Not entirely true, since China has given huge subsidies and investment into solar energy and combined with the dams you mentioned has helped China cut emissions. Although making all those solar panels has produced a lot of land/water pollution, but hey, don't be that guy who drinks the water in China.
Yes and no.
First, photovoltaic solar (that is, sun directly to electricity) is worthless at scale. which is why I'm not counting it.
You only get two things from PV solar: warm fuzzy "I'm not just helping but I'm VISIBLY helping!" feelings for SUV liberals, and reducing at-source load. The last one is important in places like rural US and the entirety of china where the powergrid is suspectible to lag in load spikes, and generating even a few kilowatts of solar at source can really help grid performance and efficiency. Its also helpful in high-density urban environments to reduce (principally) HVAC grid load in the summer where solar will be running at peak performance when HVAC will be most used.

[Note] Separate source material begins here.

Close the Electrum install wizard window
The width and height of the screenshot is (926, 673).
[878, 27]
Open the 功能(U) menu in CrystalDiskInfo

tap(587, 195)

But PV Solar isn't an energy solution, its barely even a part of it. It makes a good HVAC load buffer, giving you more head room to adjust production at your primary plants without brownouts. I'm not even going to get into the power costs of making and transporting the panels vs. their expected power output over their lifetimes. Partly because this post is 888 enough, but also partly because I know my data on the subject is at least 1-2 generations of panels out of date, but previous PV solar panels would never break even on emissions when you factor in production and transoceanic transport.
Second, lol my nigga, "Hydro is reducing emissions". First, where do you think that Hydro power is going? If you guessed anything other than Heavy Industry, you're wrong. (Unless you guessed Bitcoin mining). Heavy industry with Chinese levels of waste & emissions control - which is say, none. Second, do you think the construction equipment used to build said hydro dams runs off of solar?
So yes, the Hydro dams are reducing powerplant CO2 emissions, but in no way is that Hyrdo power doing anything to actually help the environment.
tl;dr: The most environmentally friendly energy is nuclear, and China is building those, but they're never counted in the 'green' energy total. And the only real way to save the planet is to glass the middle east and everyone living there.